**Your task**
Return every line of the records that contains the string "size". Case counts.

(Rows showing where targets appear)
········
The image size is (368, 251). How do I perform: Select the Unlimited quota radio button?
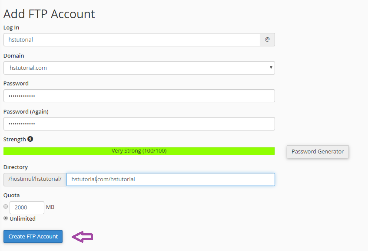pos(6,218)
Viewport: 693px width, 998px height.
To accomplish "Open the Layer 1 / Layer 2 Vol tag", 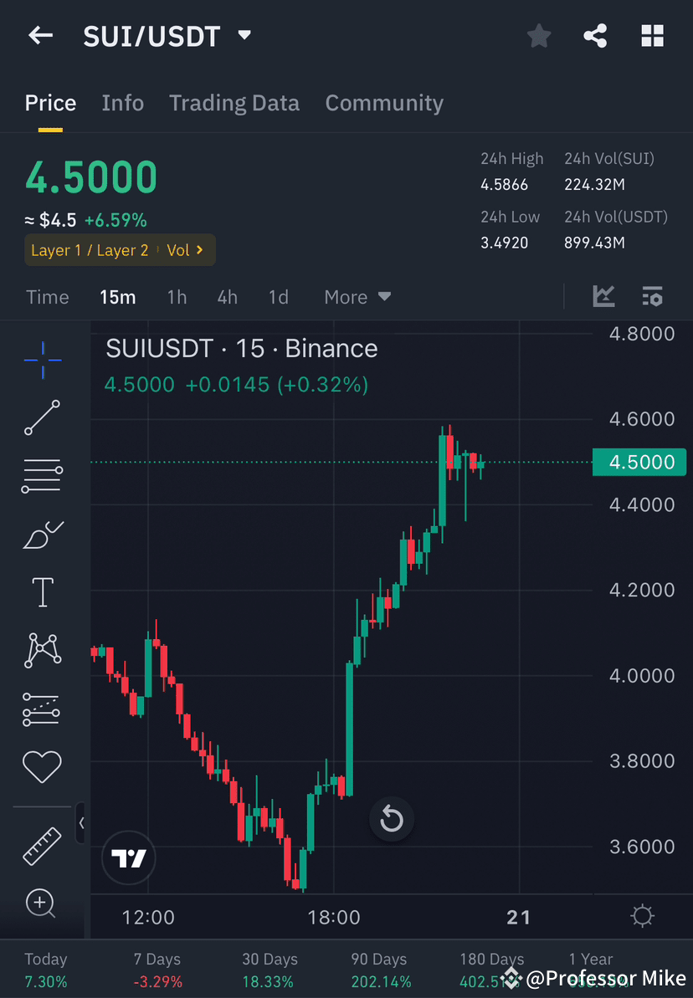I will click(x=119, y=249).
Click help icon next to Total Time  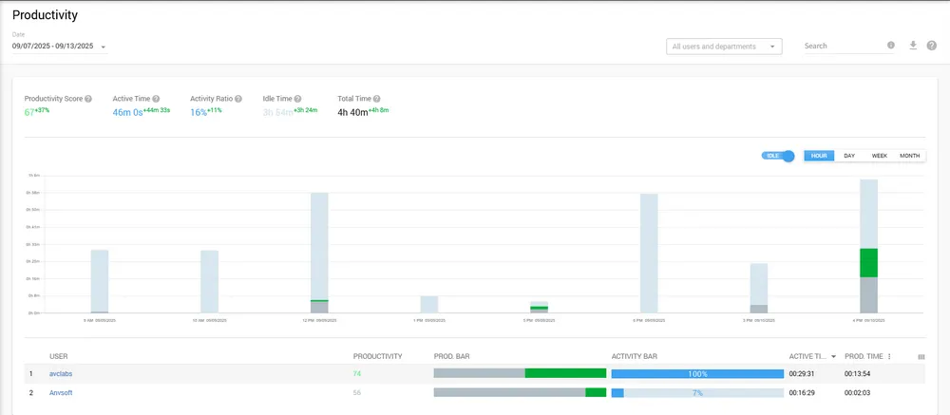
········
**Answer below**
The image size is (368, 251). How do I perform: Select the Unlimited quota radio button?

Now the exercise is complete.